A adesão da Argentina ao Brics tinha sido acordada durante um encontro de cúpula do bloco em agosto, em Johanesburgo, África do Sul, quando o país vizinho era presidido por Alberto Fernández. Caso não houvesse a desistência de Milei, a Argentina passaria a fazer parte do Brics a partir de 1º de janeiro de 2024.
A carta de Milei foi enviada para os líderes dos países membros do Brics – Cyril Ramaphosa, da África do Sul; Xi Jinping, da China; Vladimir Putin, da Rússia; e para o primeiro-ministro indiano, Narendra Modi.
Ao justificar a recusa em entrar no grupo, Milei afirmou que “muitos eixos da política exterior atual diferem da administração anterior”. No entanto, a carta enviada ao Brasil reitera o compromisso do governo nacional com o aumento dos laços bilaterais, em especial no que se refere ao aumento dos fluxos de comércio e investimento.
No encontro de Johanesburgo, Egito, Etiópia, Arábia Saudita, Irã e Emirados Árabes Unidos também foram aceitos para ingressar no Brics a partir de 2024. Na ocasião, o então presidente Fernández afirmou que a Argentina se propunha fazer parte do Brics devido à relevância geopolítica e financeira do bloco em meio a um contexto internacional desafiador.
A formalização da decisão de Milei não veio como surpresa, já que em 30 de novembro, a então futura ministra das Relações Exteriores, Diana Mondino, anunciou no Twitter que a Argentina não se uniria ao Brics.
Fundado em 2006, o Brics possui uma população de cerca de 3,2 bilhões de pessoas e um Produto Interno Bruto (PIB) conjunto de US$ 24,7 trilhões. Segundo estimativas do Banco Mundial, o PIB da China alcançou US$ 17,7 trilhões em 2022, seguido pela Índia em sexto lugar, com US$ 3,17 trilhões, pela Rússia em 11º lugar, com US$ 1,7 trilhão, pelo Brasil em 12º lugar, com US$ 1,6 trilhão, e pela África do Sul em 32º lugar, com US$ 419 bilhões.
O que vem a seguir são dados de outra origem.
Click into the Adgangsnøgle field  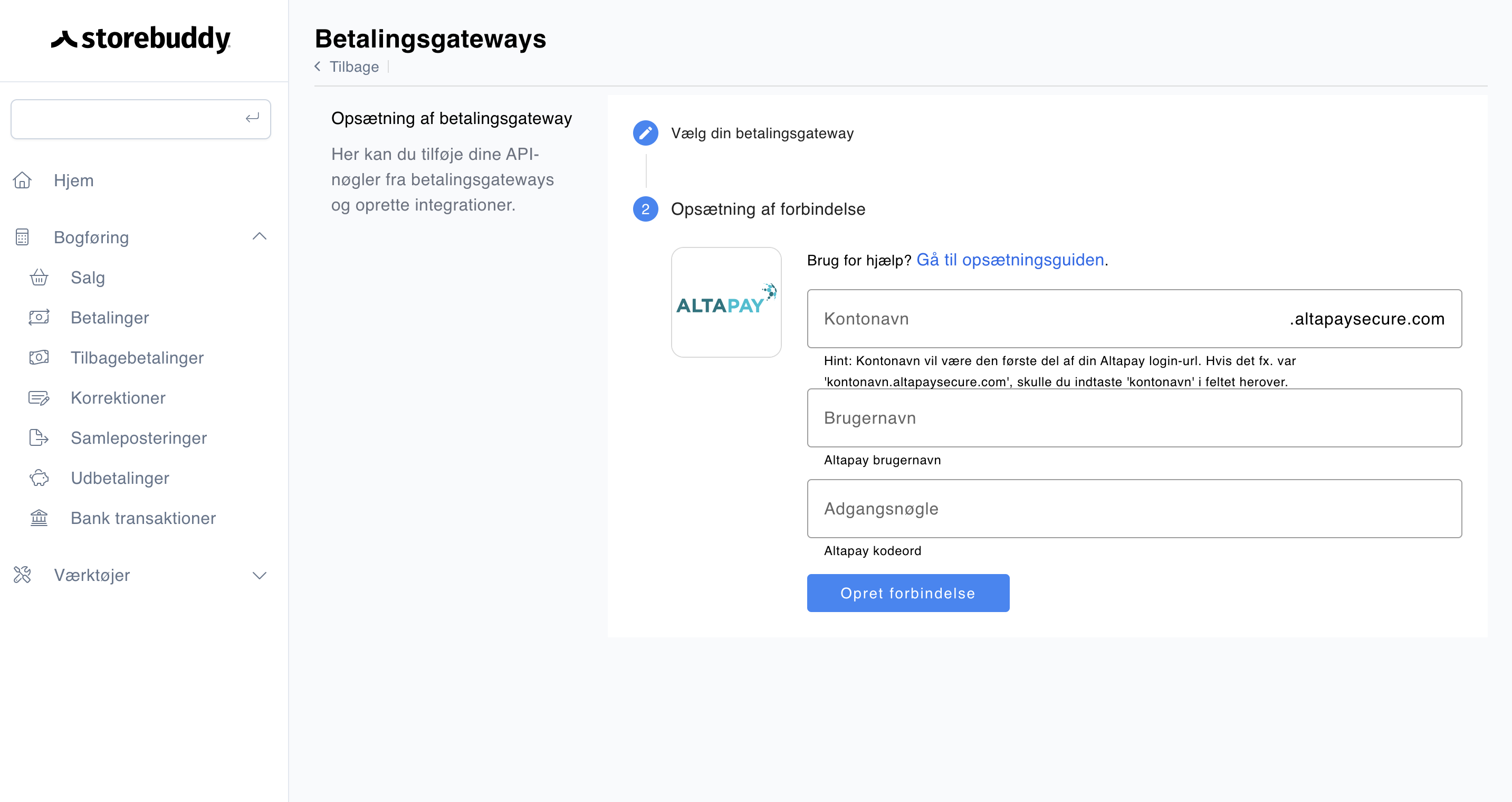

Essa decisão pode ter repercussões significativas para o posicionamento internacional da Argentina e para suas relações com os países membros do Brics. Ainda não está claro como isso afetará o comércio e os investimentos entre a Argentina e os países do Brics. Resta-nos aguardar para ver como essa situação se desenrolará nos próximos meses.